Is the Science of Antidepressants Backwards?

At least one researcher thinks so. Assistant Professor of Evolutionary Psychology Paul Andrews, PhD, JD conducted an evolutionary analysis of the effects of antidepressant medications as an offshoot of his main research interest: the evolution of depression as an emotional response to complex problems.

If he’s right about that, depression itself has a function, or it once did in evolutionary terms: his idea is that depression evolved to promote the kinds of changes in body systems that promote analysis of the complex problems that trigger depression.

Serotonin and depression

His analysis of antidepressant medications revealed that almost all commonly prescribed antidepressants disturb serotonin levels somehow, and that they therefore have adverse health effects on every major bodily process regulated by serotonin. The scientific research has traditionally stated that depression and low levels of serotonin in the brain are linked. The antidepressant medications most frequently prescribed — like Prozac, Paxil and Zoloft — are selective serotonin re-uptake inhibitors (SSRIs) which prevent cells that release serotonin from re-absorbing it. In this way, SSRIs are intended to maintain higher levels of serotonin.

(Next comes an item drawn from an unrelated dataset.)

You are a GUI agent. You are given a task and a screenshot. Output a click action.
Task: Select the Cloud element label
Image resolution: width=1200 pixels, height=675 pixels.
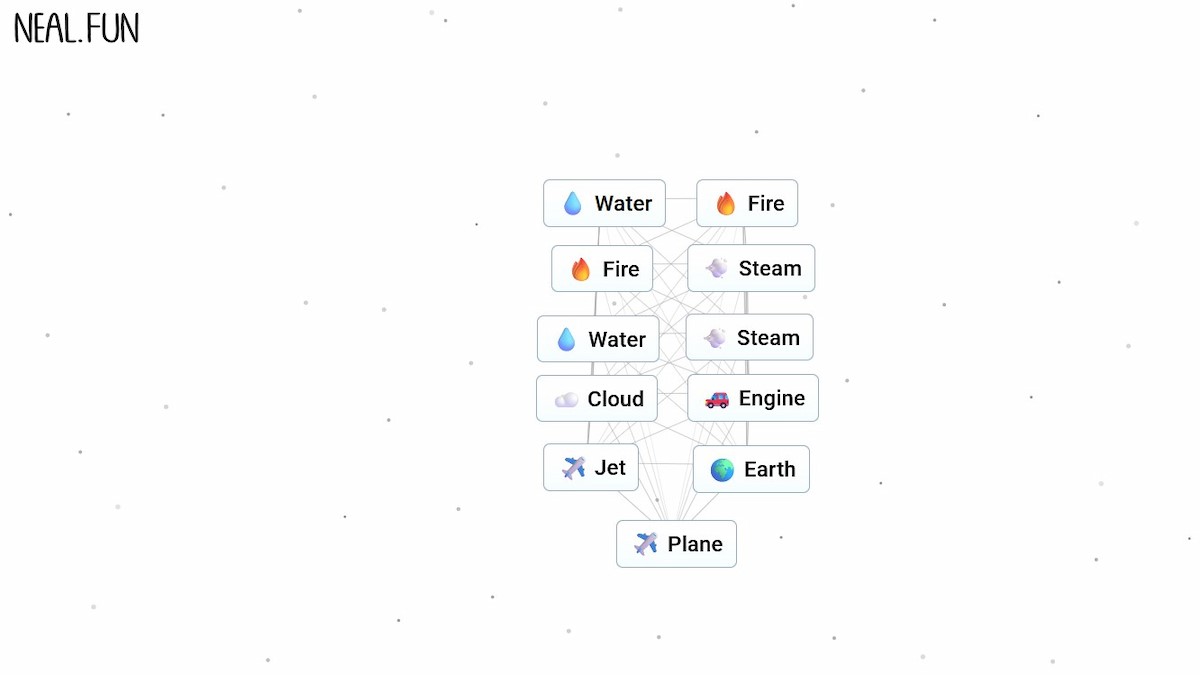615,399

However, Andrews found that people with depression have higher levels of serotonin, not lower levels, and antidepressants may be making them worse. Since there is no way to directly measure serotonin in the brain and doctors instead must rely on how patients feel, the medical establishment has no definitive way to put this specific issue to bed.

Conflict in the community

This is a controversial conclusion that was refuted in some detail by, for example, Jerry Coyne, who argues cogently that clinical depression, which must be distinguished from basic sadness, cannot be seen as an adaptation or advantage enhancing fitness from an evolutionary standpoint. Furthermore, various studies of people with serious clinical depression have shown improved outcomes for people who take antidepressants.

Perhaps the issue that Andrews is really pointing to is a possible trend in overprescription. While there is no doubt that millions suffer from clinical depression, it’s less clear how many people might be suffering from situational depression—from living in miserable conditions, for example.

Although terrible circumstances or an overly stressful lifestyle don’t cause everyone to feel depressed, they might push some people over the edge. Maybe for that smaller subset, SSRIs are not helpful compared to larger lifestyle changes.

So, are brains with depression recovering in spite of antidepressants? Are antidepressants helping some, but not others? Is this a continuum or a range of problems that are as yet poorly understood, which is causing this conflict? Whatever the answer, tread carefully before changing your brain’s neurochemistry.